* **Task directions**
Every entry below should be printed exactly, without its images.

* **Provided information**
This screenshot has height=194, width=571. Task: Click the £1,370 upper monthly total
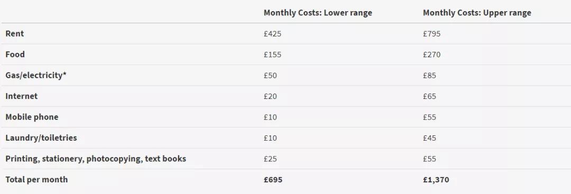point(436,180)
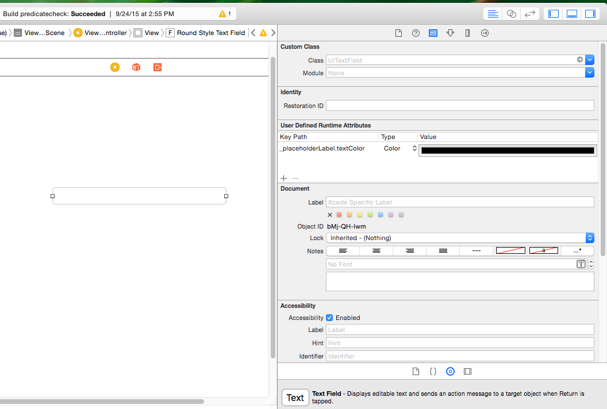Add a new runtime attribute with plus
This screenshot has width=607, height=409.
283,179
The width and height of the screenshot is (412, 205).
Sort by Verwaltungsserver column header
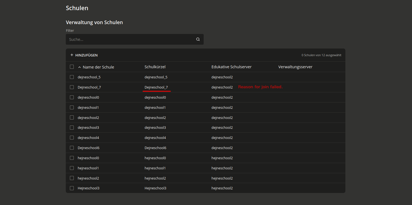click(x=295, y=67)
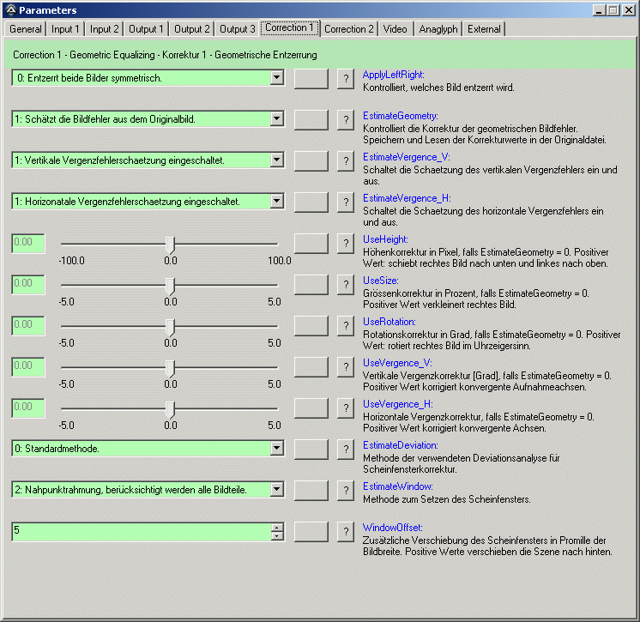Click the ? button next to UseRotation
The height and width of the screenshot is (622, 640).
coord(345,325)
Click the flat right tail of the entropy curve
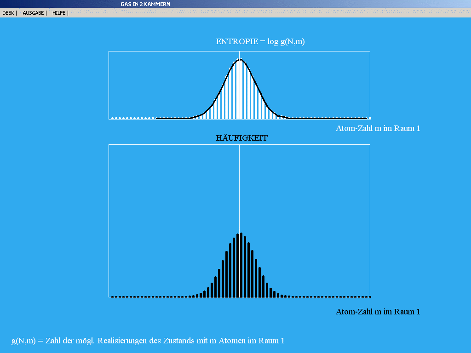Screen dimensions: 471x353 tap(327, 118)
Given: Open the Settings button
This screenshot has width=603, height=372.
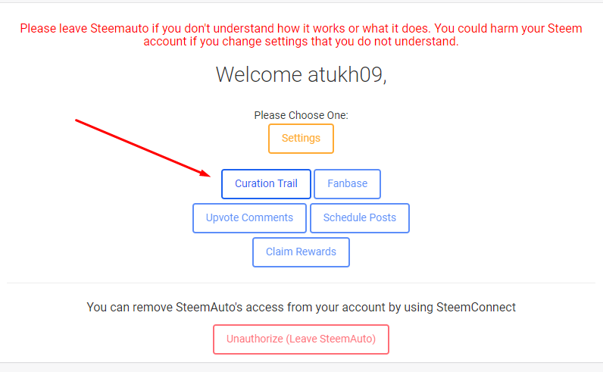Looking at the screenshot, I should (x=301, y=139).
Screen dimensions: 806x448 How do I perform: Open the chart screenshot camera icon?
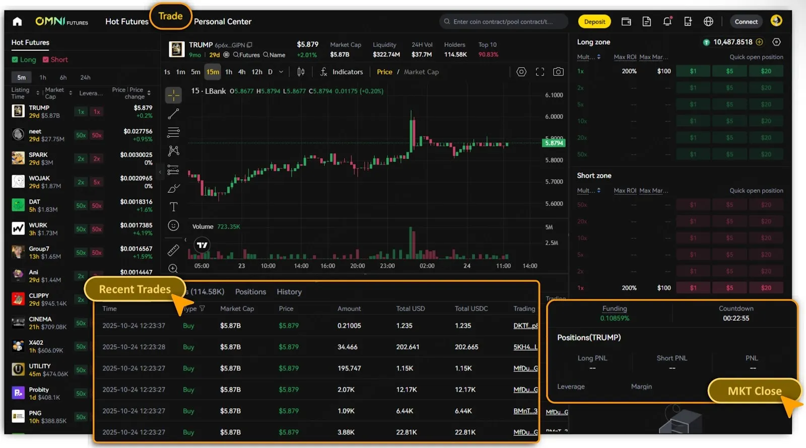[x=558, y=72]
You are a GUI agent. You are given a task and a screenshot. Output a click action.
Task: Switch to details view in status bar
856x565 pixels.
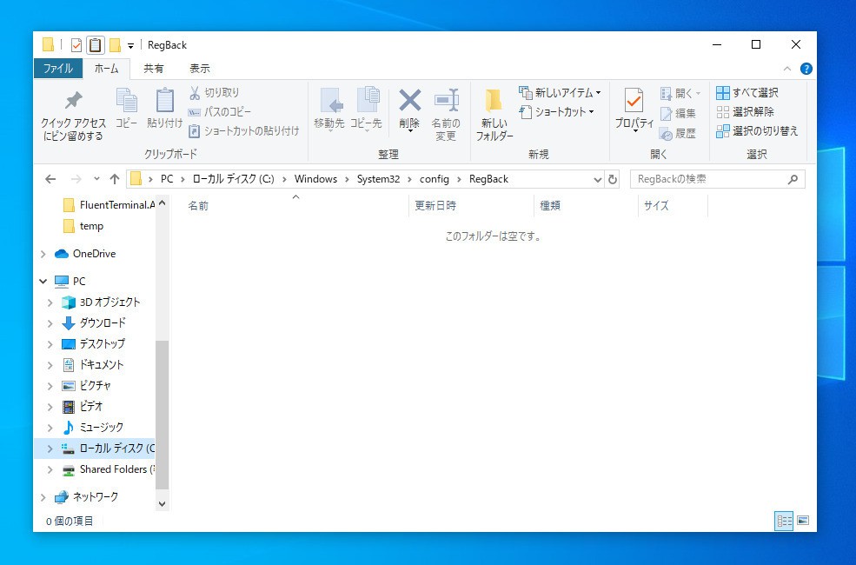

* **Response to the exercise**
This screenshot has height=194, width=571. Task: Click the £1,370 upper monthly total
point(436,180)
Add a new runtime attribute with plus
This screenshot has width=607, height=409.
283,179
The width and height of the screenshot is (412, 205).
Sort by Verwaltungsserver column header
click(x=295, y=67)
Click the ? button next to UseRotation
The height and width of the screenshot is (622, 640).
coord(345,325)
Click the flat right tail of the entropy curve
Screen dimensions: 471x353 tap(327, 118)
Given: Open the Settings button
This screenshot has width=603, height=372.
Looking at the screenshot, I should (x=301, y=139).
Screen dimensions: 806x448 How do I perform: Open the chart screenshot camera icon?
[x=558, y=72]
You are a GUI agent. You are given a task and a screenshot. Output a click action.
Task: Switch to details view in status bar
856x565 pixels.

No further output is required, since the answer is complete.